For more information, see the following resources:

• AWS user guide: What Is IAM?
• AWS user guide: IAM Identities (User, User Groups, and Roles)
• AWS user guide: Access Management for AWS Resources
• AWS user guide: Security Best Practices in IAM
• AWS blog: How to Create and Manage Users within AWS IAM Identity Center

Compute as a Service

• At a fundamental level, three types of compute options are available: virtual machines (VMs), container services, and serverless.

Servers

The first building block that you need to host an application is a server. Servers can usually handle HTTP requests and send responses to clients following the client-server model. Although any API-based communication also falls under this model.

• A client is a person or computer that sends a request.

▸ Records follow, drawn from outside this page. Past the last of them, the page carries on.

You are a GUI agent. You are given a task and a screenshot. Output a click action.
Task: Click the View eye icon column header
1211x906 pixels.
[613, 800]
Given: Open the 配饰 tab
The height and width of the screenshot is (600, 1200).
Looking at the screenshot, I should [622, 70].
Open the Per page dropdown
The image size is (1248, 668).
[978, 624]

• A server handling the requests is a computer, or collection of computers, connected to the internet serving websites to internet users. Servers power your application by providing CPU, memory, and networking capacity to process users’ requests and transform them into responses. For context, common HTTP servers include the following:

  • Windows options, such as Internet Information Services (IIS)
  • Linux options, such as Apache HTTP Server, Nginx, and Apache Tomcat

Choosing the right compute option

If you’re responsible for setting up servers on AWS to run your infrastructure, you have many compute options. First, you need to know which compute service to use for each use case. At a fundamental level, three types of compute options are available: virtual machines (VMs), container services, and serverless.

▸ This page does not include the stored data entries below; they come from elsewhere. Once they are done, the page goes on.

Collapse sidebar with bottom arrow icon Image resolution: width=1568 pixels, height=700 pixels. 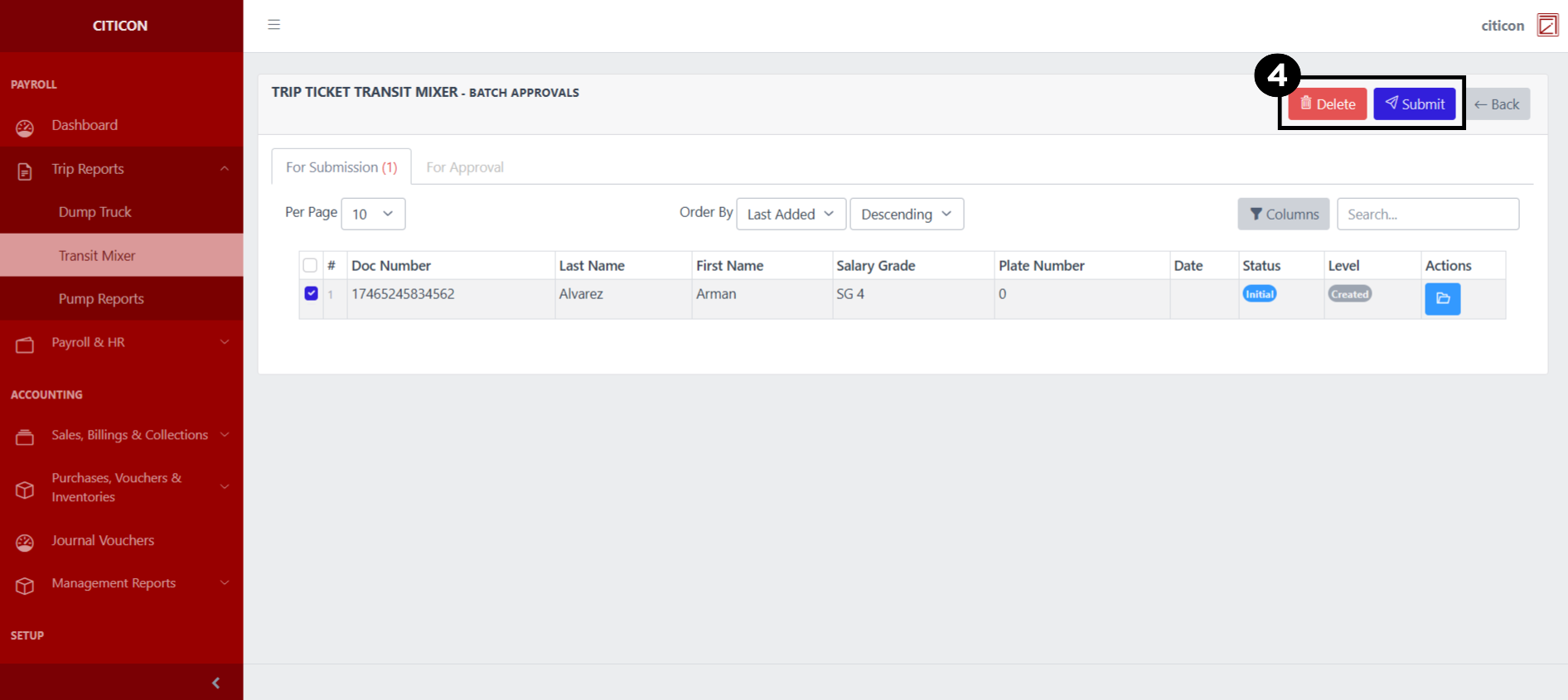pos(216,683)
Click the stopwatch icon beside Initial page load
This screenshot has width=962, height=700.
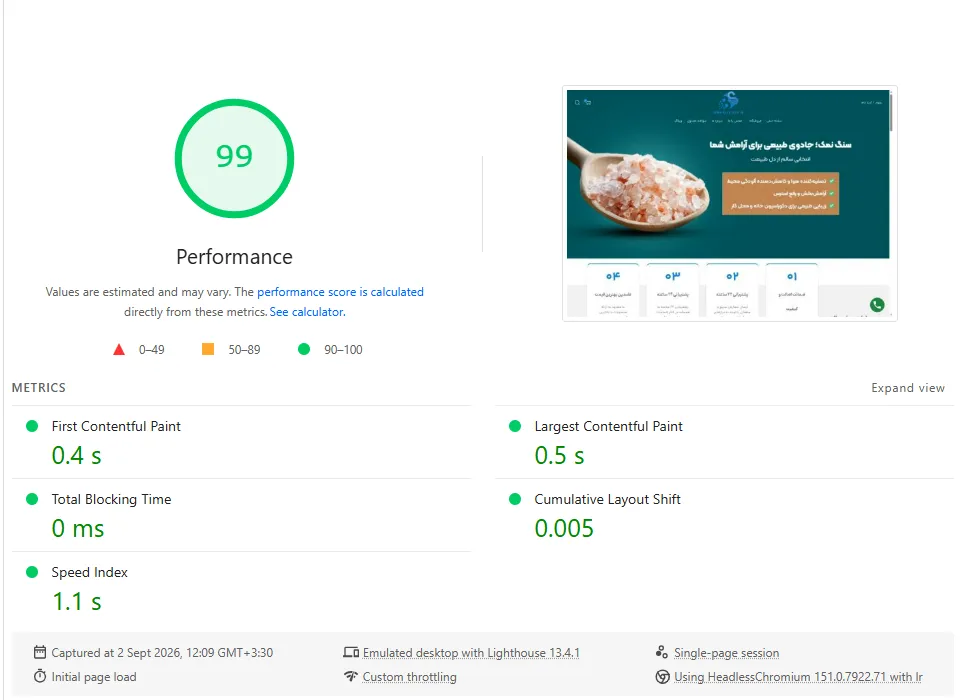click(40, 676)
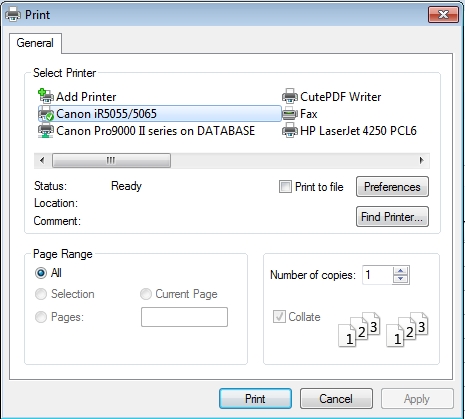
Task: Open printer Preferences
Action: point(392,187)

If you have prior infrastructure knowledge, a virtual machine will often be the easiest compute option to understand. This is because a virtual machine emulates a physical server and allows you to install an HTTP server to run your applications, for example. To run virtual machines, you install a hypervisor on a host machine. In its simplest form, a hypervisor is software or firmware that makes it possible to share physical hardware resources across one or more virtual machines. The hypervisor provisions the resources to create and run your VMs.

In AWS, Amazon Elastic Compute Cloud (Amazon EC2) is a web service that provides secure and resizable compute capacity in the cloud. You can provision virtual servers called EC2 instances. Behind the scenes, AWS operates and manages the host machines and the hypervisor layer. AWS also installs the virtual machine operating system, called the guest operating system.

Beneath the surface, some AWS compute services use Amazon EC2 or use virtualization concepts. You should understand this service before advancing to container services and serverless compute.

Resources

For more information, see the following resources:

• AWS whitepaper: Compute Services(https://docs.aws.amazon.com/whitepapers/latest/aws-overview/compute-services.html)
• AWS website: Compute for Any Workload(https://aws.amazon.com/products/compute/)

Amazon EC2

Amazon EC2 is a web service that provides secure, resizable compute capacity in the cloud. With this service, you can provision virtual servers called EC2 instances.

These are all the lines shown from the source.